Records from a dataset

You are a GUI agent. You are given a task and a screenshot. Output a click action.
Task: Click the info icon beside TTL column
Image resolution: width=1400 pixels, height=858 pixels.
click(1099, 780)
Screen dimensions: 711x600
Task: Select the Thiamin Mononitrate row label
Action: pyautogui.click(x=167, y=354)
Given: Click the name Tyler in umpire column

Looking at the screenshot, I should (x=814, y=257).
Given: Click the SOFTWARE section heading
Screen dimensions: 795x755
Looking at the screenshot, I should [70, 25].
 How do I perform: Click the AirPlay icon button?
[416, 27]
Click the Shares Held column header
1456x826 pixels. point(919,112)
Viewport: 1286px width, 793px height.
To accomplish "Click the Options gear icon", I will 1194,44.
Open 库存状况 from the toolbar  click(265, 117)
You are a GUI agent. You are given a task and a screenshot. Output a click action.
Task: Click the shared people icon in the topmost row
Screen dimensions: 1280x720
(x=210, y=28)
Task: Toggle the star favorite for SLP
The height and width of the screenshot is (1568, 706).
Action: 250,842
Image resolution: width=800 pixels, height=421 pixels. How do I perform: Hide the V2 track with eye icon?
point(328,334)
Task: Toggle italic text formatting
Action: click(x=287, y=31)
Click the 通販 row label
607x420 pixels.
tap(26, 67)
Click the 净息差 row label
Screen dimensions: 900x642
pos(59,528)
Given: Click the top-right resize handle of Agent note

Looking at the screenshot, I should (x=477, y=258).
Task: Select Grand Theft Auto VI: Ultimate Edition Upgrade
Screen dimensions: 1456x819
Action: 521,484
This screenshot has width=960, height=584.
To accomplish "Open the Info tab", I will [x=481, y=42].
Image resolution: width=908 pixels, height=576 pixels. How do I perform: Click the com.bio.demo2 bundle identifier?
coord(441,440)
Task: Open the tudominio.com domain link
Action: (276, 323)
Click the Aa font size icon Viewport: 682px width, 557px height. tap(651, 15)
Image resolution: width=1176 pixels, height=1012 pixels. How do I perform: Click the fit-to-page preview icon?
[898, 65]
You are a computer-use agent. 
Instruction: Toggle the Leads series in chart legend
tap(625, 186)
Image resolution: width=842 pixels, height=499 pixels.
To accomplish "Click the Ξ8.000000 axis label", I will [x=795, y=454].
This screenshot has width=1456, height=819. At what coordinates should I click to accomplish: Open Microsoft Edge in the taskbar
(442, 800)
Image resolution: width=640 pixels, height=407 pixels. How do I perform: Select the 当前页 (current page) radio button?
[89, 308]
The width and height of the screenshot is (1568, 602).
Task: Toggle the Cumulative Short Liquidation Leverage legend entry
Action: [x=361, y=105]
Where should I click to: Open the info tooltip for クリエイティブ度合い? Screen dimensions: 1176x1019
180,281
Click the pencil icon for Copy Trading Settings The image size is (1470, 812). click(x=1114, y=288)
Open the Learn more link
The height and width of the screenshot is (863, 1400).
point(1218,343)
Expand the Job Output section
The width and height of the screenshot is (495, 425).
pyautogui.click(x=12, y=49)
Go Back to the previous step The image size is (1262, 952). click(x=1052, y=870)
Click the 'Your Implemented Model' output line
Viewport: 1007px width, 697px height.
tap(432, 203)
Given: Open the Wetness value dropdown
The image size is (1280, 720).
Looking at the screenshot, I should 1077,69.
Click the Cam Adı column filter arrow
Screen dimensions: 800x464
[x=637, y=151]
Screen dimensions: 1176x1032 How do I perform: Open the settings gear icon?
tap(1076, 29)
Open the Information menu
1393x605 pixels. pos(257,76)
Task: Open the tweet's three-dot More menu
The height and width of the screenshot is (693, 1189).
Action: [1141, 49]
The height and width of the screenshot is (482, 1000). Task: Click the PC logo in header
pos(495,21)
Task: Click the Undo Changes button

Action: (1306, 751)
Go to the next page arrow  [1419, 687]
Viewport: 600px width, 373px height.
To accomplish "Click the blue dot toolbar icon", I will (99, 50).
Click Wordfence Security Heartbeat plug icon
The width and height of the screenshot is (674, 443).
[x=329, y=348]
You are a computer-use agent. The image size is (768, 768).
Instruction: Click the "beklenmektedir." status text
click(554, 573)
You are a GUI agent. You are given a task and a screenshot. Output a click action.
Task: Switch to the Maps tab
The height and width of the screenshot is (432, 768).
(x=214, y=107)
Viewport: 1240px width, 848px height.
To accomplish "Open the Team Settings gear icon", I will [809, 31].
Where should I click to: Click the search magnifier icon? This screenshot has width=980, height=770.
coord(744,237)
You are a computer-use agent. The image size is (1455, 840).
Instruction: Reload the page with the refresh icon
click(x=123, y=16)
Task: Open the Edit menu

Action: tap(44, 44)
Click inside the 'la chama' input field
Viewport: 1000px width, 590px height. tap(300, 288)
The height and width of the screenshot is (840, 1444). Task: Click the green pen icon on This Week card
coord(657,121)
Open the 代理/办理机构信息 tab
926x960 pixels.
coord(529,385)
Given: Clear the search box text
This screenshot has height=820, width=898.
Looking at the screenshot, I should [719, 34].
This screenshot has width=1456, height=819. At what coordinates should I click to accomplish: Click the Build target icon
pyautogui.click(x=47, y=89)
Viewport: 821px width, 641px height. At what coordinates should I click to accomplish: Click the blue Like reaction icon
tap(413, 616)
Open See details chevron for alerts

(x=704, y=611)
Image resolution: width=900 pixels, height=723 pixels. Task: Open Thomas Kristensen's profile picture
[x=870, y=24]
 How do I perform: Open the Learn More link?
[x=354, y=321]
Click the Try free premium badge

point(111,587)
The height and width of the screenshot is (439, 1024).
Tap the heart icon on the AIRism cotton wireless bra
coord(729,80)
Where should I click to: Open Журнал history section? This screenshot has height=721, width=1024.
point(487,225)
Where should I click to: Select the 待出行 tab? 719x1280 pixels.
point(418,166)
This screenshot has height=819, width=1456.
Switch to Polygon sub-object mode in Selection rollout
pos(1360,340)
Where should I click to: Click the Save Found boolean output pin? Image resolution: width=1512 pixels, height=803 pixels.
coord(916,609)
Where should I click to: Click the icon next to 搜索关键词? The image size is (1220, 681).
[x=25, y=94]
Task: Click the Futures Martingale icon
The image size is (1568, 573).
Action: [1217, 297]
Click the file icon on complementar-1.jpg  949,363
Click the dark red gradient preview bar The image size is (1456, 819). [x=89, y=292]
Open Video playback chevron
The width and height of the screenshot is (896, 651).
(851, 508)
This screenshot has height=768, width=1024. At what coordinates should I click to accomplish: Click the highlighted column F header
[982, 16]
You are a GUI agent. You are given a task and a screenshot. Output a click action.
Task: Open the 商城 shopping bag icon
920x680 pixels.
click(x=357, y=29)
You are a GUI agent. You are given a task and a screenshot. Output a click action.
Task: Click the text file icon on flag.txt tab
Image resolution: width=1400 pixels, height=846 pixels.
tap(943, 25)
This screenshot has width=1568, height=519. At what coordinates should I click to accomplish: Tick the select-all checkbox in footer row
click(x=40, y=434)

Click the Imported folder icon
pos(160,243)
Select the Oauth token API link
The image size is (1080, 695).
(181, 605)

• Directions for this task:
Rename "GUI agent" to "desktop agent" everywhere in the records above, and give them again with nothing else changed.

• Finished task:
You are a desktop agent. You are given a task and a screenshot. Output a click action.
Task: Click the info icon beside TTL column
Image resolution: width=1400 pixels, height=858 pixels.
click(1099, 780)
Screen dimensions: 711x600
Task: Select the Thiamin Mononitrate row label
Action: pyautogui.click(x=167, y=354)
Given: Click the name Tyler in umpire column

Looking at the screenshot, I should (x=814, y=257).
Given: Click the SOFTWARE section heading
Screen dimensions: 795x755
Looking at the screenshot, I should [70, 25].
 How do I perform: Click the AirPlay icon button?
[416, 27]
Click the Shares Held column header
1456x826 pixels. point(919,112)
Viewport: 1286px width, 793px height.
To accomplish "Click the Options gear icon", I will 1194,44.
Open 库存状况 from the toolbar  click(265, 117)
You are a desktop agent. You are given a task and a screenshot. Output a click action.
Task: Click the shared people icon in the topmost row
Screen dimensions: 1280x720
(x=210, y=28)
Task: Toggle the star favorite for SLP
The height and width of the screenshot is (1568, 706).
Action: 250,842
Image resolution: width=800 pixels, height=421 pixels. How do I perform: Hide the V2 track with eye icon?
point(328,334)
Task: Toggle italic text formatting
Action: click(x=287, y=31)
Click the 通販 row label
607x420 pixels.
tap(26, 67)
Click the 净息差 row label
Screen dimensions: 900x642
pos(59,528)
Given: Click the top-right resize handle of Agent note

Looking at the screenshot, I should (x=477, y=258).
Task: Select Grand Theft Auto VI: Ultimate Edition Upgrade
Screen dimensions: 1456x819
Action: 521,484
This screenshot has width=960, height=584.
To accomplish "Open the Info tab", I will [x=481, y=42].
Image resolution: width=908 pixels, height=576 pixels. How do I perform: Click the com.bio.demo2 bundle identifier?
coord(441,440)
Task: Open the tudominio.com domain link
Action: (276, 323)
Click the Aa font size icon Viewport: 682px width, 557px height. tap(651, 15)
Image resolution: width=1176 pixels, height=1012 pixels. How do I perform: Click the fit-to-page preview icon?
[898, 65]
You are a computer-use agent. 
Instruction: Toggle the Leads series in chart legend
tap(625, 186)
Image resolution: width=842 pixels, height=499 pixels.
To accomplish "Click the Ξ8.000000 axis label", I will [x=795, y=454].
This screenshot has width=1456, height=819. At what coordinates should I click to accomplish: Open Microsoft Edge in the taskbar
(442, 800)
Image resolution: width=640 pixels, height=407 pixels. How do I perform: Select the 当前页 (current page) radio button?
[89, 308]
The width and height of the screenshot is (1568, 602).
Task: Toggle the Cumulative Short Liquidation Leverage legend entry
Action: [x=361, y=105]
Where should I click to: Open the info tooltip for クリエイティブ度合い? Screen dimensions: 1176x1019
180,281
Click the pencil icon for Copy Trading Settings The image size is (1470, 812). click(x=1114, y=288)
Open the Learn more link
The height and width of the screenshot is (863, 1400).
point(1218,343)
Expand the Job Output section
The width and height of the screenshot is (495, 425).
pyautogui.click(x=12, y=49)
Go Back to the previous step The image size is (1262, 952). click(x=1052, y=870)
Click the 'Your Implemented Model' output line
Viewport: 1007px width, 697px height.
tap(432, 203)
Given: Open the Wetness value dropdown
The image size is (1280, 720).
Looking at the screenshot, I should 1077,69.
Click the Cam Adı column filter arrow
Screen dimensions: 800x464
[x=637, y=151]
Screen dimensions: 1176x1032 How do I perform: Open the settings gear icon?
tap(1076, 29)
Open the Information menu
1393x605 pixels. pos(257,76)
Task: Open the tweet's three-dot More menu
The height and width of the screenshot is (693, 1189).
Action: [1141, 49]
The height and width of the screenshot is (482, 1000). Task: Click the PC logo in header
pos(495,21)
Task: Click the Undo Changes button

Action: (1306, 751)
Go to the next page arrow  [1419, 687]
Viewport: 600px width, 373px height.
To accomplish "Click the blue dot toolbar icon", I will (99, 50).
Click Wordfence Security Heartbeat plug icon
The width and height of the screenshot is (674, 443).
[x=329, y=348]
You are a computer-use agent. The image size is (768, 768).
Instruction: Click the "beklenmektedir." status text
click(554, 573)
You are a desktop agent. You are given a task and a screenshot. Output a click action.
Task: Switch to the Maps tab
The height and width of the screenshot is (432, 768).
(x=214, y=107)
Viewport: 1240px width, 848px height.
To accomplish "Open the Team Settings gear icon", I will [809, 31].
Where should I click to: Click the search magnifier icon? This screenshot has width=980, height=770.
coord(744,237)
You are a computer-use agent. The image size is (1455, 840).
Instruction: Reload the page with the refresh icon
click(x=123, y=16)
Task: Open the Edit menu

Action: tap(44, 44)
Click inside the 'la chama' input field
Viewport: 1000px width, 590px height. tap(300, 288)
The height and width of the screenshot is (840, 1444). Task: Click the green pen icon on This Week card
coord(657,121)
Open the 代理/办理机构信息 tab
926x960 pixels.
coord(529,385)
Given: Clear the search box text
This screenshot has height=820, width=898.
Looking at the screenshot, I should [719, 34].
This screenshot has width=1456, height=819. At what coordinates should I click to accomplish: Click the Build target icon
pyautogui.click(x=47, y=89)
Viewport: 821px width, 641px height. At what coordinates should I click to accomplish: Click the blue Like reaction icon
tap(413, 616)
Open See details chevron for alerts

(x=704, y=611)
Image resolution: width=900 pixels, height=723 pixels. Task: Open Thomas Kristensen's profile picture
[x=870, y=24]
 How do I perform: Open the Learn More link?
[x=354, y=321]
Click the Try free premium badge

point(111,587)
The height and width of the screenshot is (439, 1024).
Tap the heart icon on the AIRism cotton wireless bra
coord(729,80)
Where should I click to: Open Журнал history section? This screenshot has height=721, width=1024.
point(487,225)
Where should I click to: Select the 待出行 tab? 719x1280 pixels.
point(418,166)
This screenshot has height=819, width=1456.
Switch to Polygon sub-object mode in Selection rollout
pos(1360,340)
Where should I click to: Click the Save Found boolean output pin? Image resolution: width=1512 pixels, height=803 pixels.
coord(916,609)
Where should I click to: Click the icon next to 搜索关键词? The image size is (1220, 681).
[x=25, y=94]
Task: Click the Futures Martingale icon
The image size is (1568, 573).
Action: [1217, 297]
Click the file icon on complementar-1.jpg  949,363
Click the dark red gradient preview bar The image size is (1456, 819). [x=89, y=292]
Open Video playback chevron
The width and height of the screenshot is (896, 651).
(851, 508)
This screenshot has height=768, width=1024. At what coordinates should I click to accomplish: Click the highlighted column F header
[982, 16]
You are a desktop agent. You are given a task and a screenshot. Output a click action.
Task: Open the 商城 shopping bag icon
920x680 pixels.
click(x=357, y=29)
You are a desktop agent. You are given a task and a screenshot. Output a click action.
Task: Click the text file icon on flag.txt tab
Image resolution: width=1400 pixels, height=846 pixels.
tap(943, 25)
This screenshot has width=1568, height=519. At what coordinates should I click to accomplish: Tick the select-all checkbox in footer row
click(x=40, y=434)

Click the Imported folder icon
pos(160,243)
Select the Oauth token API link
The image size is (1080, 695).
(181, 605)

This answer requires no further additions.